### Document section ###

Does it really surprise anybody that Ben Bernanke and his merry band of financial wizs over at the Federal Open Market Committee went extreme last week, taking its benchmark Federal Funds Rate to an all-time low of practically zero?
Something had to be done. And the current economic climate is a no-win situation for many Americans, given the increasing numbers of job losses and bankruptcy filings. So it makes the need for some further action by the Fed really a no-brainer for all intents and purposes.
Well, at least they’ve come up with something new and different this time. Instead of giving a definite point reduction, the Fed settled on establishing a first-ever “target range” of between zero and 0.25 percent.
A range? What does that really mean? Is the Federal Reserve as dumbfounded about what’s going on with the nation’s economy as the rest of us at this point? That’s what Realtors are doing nowadays when it comes to pricing property for sale. Instead of setting a definite price, they’re publishing a price range within which the seller will consider offers.
In these uncertain economic times it leaves room for a little flexibility. Maybe that’s what the Fed is looking for this time…a little wiggle room. Or maybe they just don’t want to commit to a definite number but would rather wait and see, once again, how things go.
A look at the Fed’s longer than usual official statement this time does not instill a lot of confidence either. In fact it shows a fair amount of skepticism for the first time when the FOMC comes out and says, “the Committee anticipates that weak economic conditions are likely to warrant exceptionally low levels of the federal funds rate for some time.”
Besides telling us what we already know about job losses, declines in consumer spending, and an overall weak outlook for economic activity, the Committee is regurgitating its long-time forecast for further moderation in inflation in coming quarters.
The Labor Department just came out with its latest report showing consumer prices falling for the second consecutive month at the fastest rate on record since 1947, according to CNNMoney. It appears that inflation is indeed moderating, and to some extent the pendulum may be swinging too far in the other direction to the point of price deflation.
None of this is likely to have a lasting effect on the flow of foreclosures, however.

### Data supplied ###

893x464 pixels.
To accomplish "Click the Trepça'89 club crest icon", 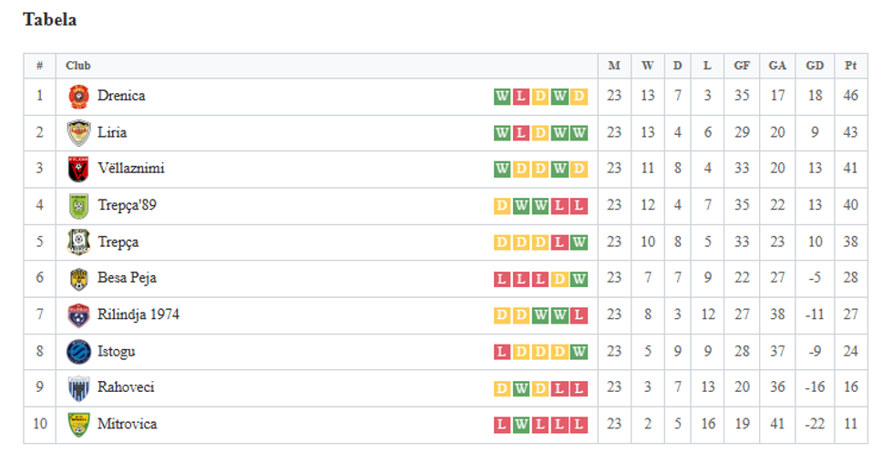I will [79, 206].
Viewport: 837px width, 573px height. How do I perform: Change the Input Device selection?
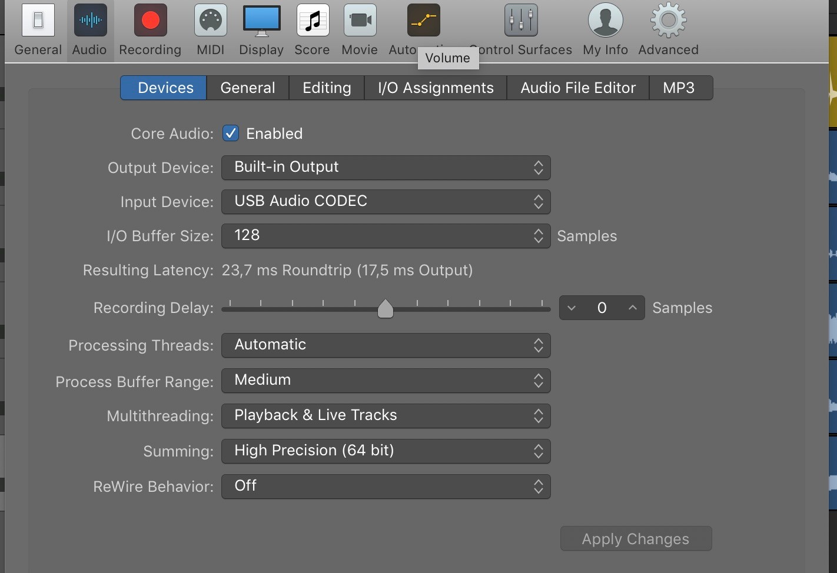386,201
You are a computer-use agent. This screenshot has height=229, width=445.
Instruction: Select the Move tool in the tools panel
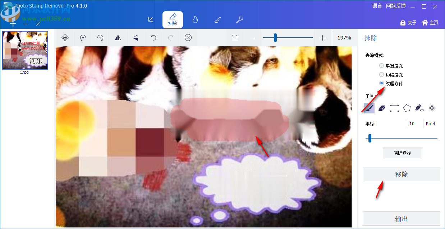click(x=432, y=108)
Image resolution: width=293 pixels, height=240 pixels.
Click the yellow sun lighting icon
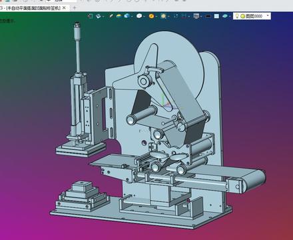pos(164,16)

###

## Short task
Quote the Fed rate commentary in full, word for word. The entries above are separate material and have no connection to the Fed rate commentary.

## Reply
Does it really surprise anybody that Ben Bernanke and his merry band of financial wizs over at the Federal Open Market Committee went extreme last week, taking its benchmark Federal Funds Rate to an all-time low of practically zero?
Something had to be done. And the current economic climate is a no-win situation for many Americans, given the increasing numbers of job losses and bankruptcy filings. So it makes the need for some further action by the Fed really a no-brainer for all intents and purposes.
Well, at least they’ve come up with something new and different this time. Instead of giving a definite point reduction, the Fed settled on establishing a first-ever “target range” of between zero and 0.25 percent.
A range? What does that really mean? Is the Federal Reserve as dumbfounded about what’s going on with the nation’s economy as the rest of us at this point? That’s what Realtors are doing nowadays when it comes to pricing property for sale. Instead of setting a definite price, they’re publishing a price range within which the seller will consider offers.
In these uncertain economic times it leaves room for a little flexibility. Maybe that’s what the Fed is looking for this time…a little wiggle room. Or maybe they just don’t want to commit to a definite number but would rather wait and see, once again, how things go.
A look at the Fed’s longer than usual official statement this time does not instill a lot of confidence either. In fact it shows a fair amount of skepticism for the first time when the FOMC comes out and says, “the Committee anticipates that weak economic conditions are likely to warrant exceptionally low levels of the federal funds rate for some time.”
Besides telling us what we already know about job losses, declines in consumer spending, and an overall weak outlook for economic activity, the Committee is regurgitating its long-time forecast for further moderation in inflation in coming quarters.
The Labor Department just came out with its latest report showing consumer prices falling for the second consecutive month at the fastest rate on record since 1947, according to CNNMoney. It appears that inflation is indeed moderating, and to some extent the pendulum may be swinging too far in the other direction to the point of price deflation.
None of this is likely to have a lasting effect on the flow of foreclosures, however.